* **TRECHO EXIBIDO**
Discurso no Senado Federal

CRITICAS AO MINISTRO DA SAUDE, SR. ADIB JATENE. RESPONSABILIDADES PENAIS DOS SOCIOS DA CLINICA GERIATRICA SANTA GENOVEVA PELAS MORTES ALI OCORRIDAS.

Autor
Roberto Freire (PPS - CIDADANIA/PE)
Nome completo: Roberto João Pereira Freire
Casa
Senado Federal
Tipo
Discurso
Resumo por assunto
SAUDE.:
  • CRITICAS AO MINISTRO DA SAUDE, SR. ADIB JATENE. RESPONSABILIDADES PENAIS DOS SOCIOS DA CLINICA GERIATRICA SANTA GENOVEVA PELAS MORTES ALI OCORRIDAS.
Publicação
Publicação no DSF de 04/06/1996 - Página 9348
Assunto
Outros > SAUDE.
Indexação
  • CRITICA, ATUAÇÃO, ADIB JATENE, MINISTRO DE ESTADO, MINISTERIO DA SAUDE (MS), AUSENCIA, APRESENTAÇÃO, PLANO, OBJETIVO, SOLUÇÃO, PROBLEMA, SISTEMA NACIONAL DE SAUDE, INVESTIGAÇÃO, RESPONSABILIDADE, OCORRENCIA, MORTE, RESULTADO, IRREGULARIDADE, SERVIÇO HOSPITALAR, MUNICIPIO, CARUARU (PE), ESTADO DE PERNAMBUCO (PE), CAPITAL DE ESTADO, ESTADO DO RIO DE JANEIRO (RJ).

O SR. ROBERTO FREIRE (PPS-PE. Pronuncia o seguinte discurso. Sem revisão do orador.) - Sr. Presidente, Srs. Senadores, eu não estava imaginando que numa sessão de segunda-feira tivéssemos alguma coisa a dizer, até porque não é deliberativa e há poucos parlamentares presentes. O que estou sendo forçado a falar talvez fosse interessante em dia com a Casa mais cheia. Mas não vou esperar, porque acredito que a indignação é nacional. Precisa de resposta o mais rápido possível.

Temos defendido, nós do PPS - até destoando de grande parte dos nossos companheiros de partidos de esquerda -, que é necessário, no Brasil, uma profunda reforma do Estado; por isso mesmo, participamos das discussões apresentando alternativas e, inclusive, votamos favoravelmente ao próprio Governo em algumas das reformas que aqui foram encaminhadas. Participamos de todas as discussões, apresentando alternativas também em quase todas elas: reforma na ordem econômica e agora, particularmente nesse momento, das reformas do chamado aparelho do Estado.

* **SUAS TAREFAS**
**A.** Reproduza uma parte do discurso no Senado: comece nas palavras "Nome completo: Roberto" e pare logo depois de "DE JANEIRO (RJ).".
**B.** Dê sequência ao discurso de Roberto Freire no Senado, a partir da última frase mostrada.

* **BLOCO DE DADOS**
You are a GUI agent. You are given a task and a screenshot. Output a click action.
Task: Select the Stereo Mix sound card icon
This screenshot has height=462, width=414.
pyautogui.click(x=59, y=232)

* **RESPOSTAS NUMERADAS**
**A.**
Nome completo: Roberto João Pereira Freire
Casa
Senado Federal
Tipo
Discurso
Resumo por assunto
SAUDE.:
  • CRITICAS AO MINISTRO DA SAUDE, SR. ADIB JATENE. RESPONSABILIDADES PENAIS DOS SOCIOS DA CLINICA GERIATRICA SANTA GENOVEVA PELAS MORTES ALI OCORRIDAS.
Publicação
Publicação no DSF de 04/06/1996 - Página 9348
Assunto
Outros > SAUDE.
Indexação
  • CRITICA, ATUAÇÃO, ADIB JATENE, MINISTRO DE ESTADO, MINISTERIO DA SAUDE (MS), AUSENCIA, APRESENTAÇÃO, PLANO, OBJETIVO, SOLUÇÃO, PROBLEMA, SISTEMA NACIONAL DE SAUDE, INVESTIGAÇÃO, RESPONSABILIDADE, OCORRENCIA, MORTE, RESULTADO, IRREGULARIDADE, SERVIÇO HOSPITALAR, MUNICIPIO, CARUARU (PE), ESTADO DE PERNAMBUCO (PE), CAPITAL DE ESTADO, ESTADO DO RIO DE JANEIRO (RJ).

**B.**
Este Governo é reformista, disso não tenho nenhuma dúvida. Esse seu caráter reformista tem provocado tensões na esquerda brasileira, que tem na origem, evidentemente, a perspectiva da mudança, da transformação, particularmente em sociedades como a nossa, sociedades injustas, de estruturas perversas e de um Estado que sempre foi instrumento para garantir interesses de minoria, privilégios da elite e, fundamentalmente, defender os interesses privados dos grandes grupos econômicos.

A reforma desse Estado, portanto, é uma necessidade. Discutir o mérito e participar desse processo - aí sim, é o que sempre estamos propugnando - caberiam à esquerda, apresentando as suas alternativas.

Penso que o Governo encaminhou uma série de reformas nos vários setores da ordem econômica, como já disse, e na questão do aparelho do Estado: a reforma administrativa e a reforma da previdência. O Ministro da Educação tem promovido reformas, algumas delas até interessantes, embora no primeiro momento se tenha dito que era insuficiente. No entanto, continuo defendendo que é insuficiente, apesar de já estar dando resultados interessantes, como aquela avaliação nacional para se saber o nível educacional brasileiro. Já há alguns Estados preocupados com o baixo desempenho dos alunos, de uma forma geral. Isso dá, em linhas bem maiores, o nível em que se encontra, em cada Estado brasileiro, a educação básica.

Há um fundo que valoriza o profissional da educação, tentando - particularmente para nós, nordestinos - melhorar a remuneração e o nível de aporte de recursos para a educação fundamental. Algo tem sido feito. Pode-se discordar, mas está-se discutindo a questão.

Porém, há um setor sobre o qual não se discute reforma alguma, e talvez seja aquele que mais é discutido pela sociedade, que é o setor de saúde, pelos absurdos dramáticos que estão acontecendo. Da parte do Ministro da Saúde, não se escuta nenhuma proposta de reforma, apenas solicitação de mais recursos.

Quero frisar logo, de antemão, que sou favorável à criação do imposto sobre movimentação financeira. Inclusive, apresentei proposta para que não ficasse apenas como contribuição para a saúde, embora, emergencialmente, pudesse ser da saúde por dois anos, para que ninguém confunda uma posição que aqui vou assumir. O Ministro preocupa-se apenas em discutir mais recursos e nada disse com relação à mudança de estrutura, do sistema, da reforma dessa saúde pública brasileira, que está hoje prenhe de tragédias. Não se trata apenas de Caruaru. Já há outras. Antes de Caruaru, com relação também à hemodiálise, já havia acontecido em São Paulo. Antes dessa, são inúmeras as demonstrações de que o sistema de saúde pública brasileira é podre. Podre em todos os sentidos, porque apodrece seres humanos. É podre pela corrupção que envolve todos os setores. E pouco se faz para mudar.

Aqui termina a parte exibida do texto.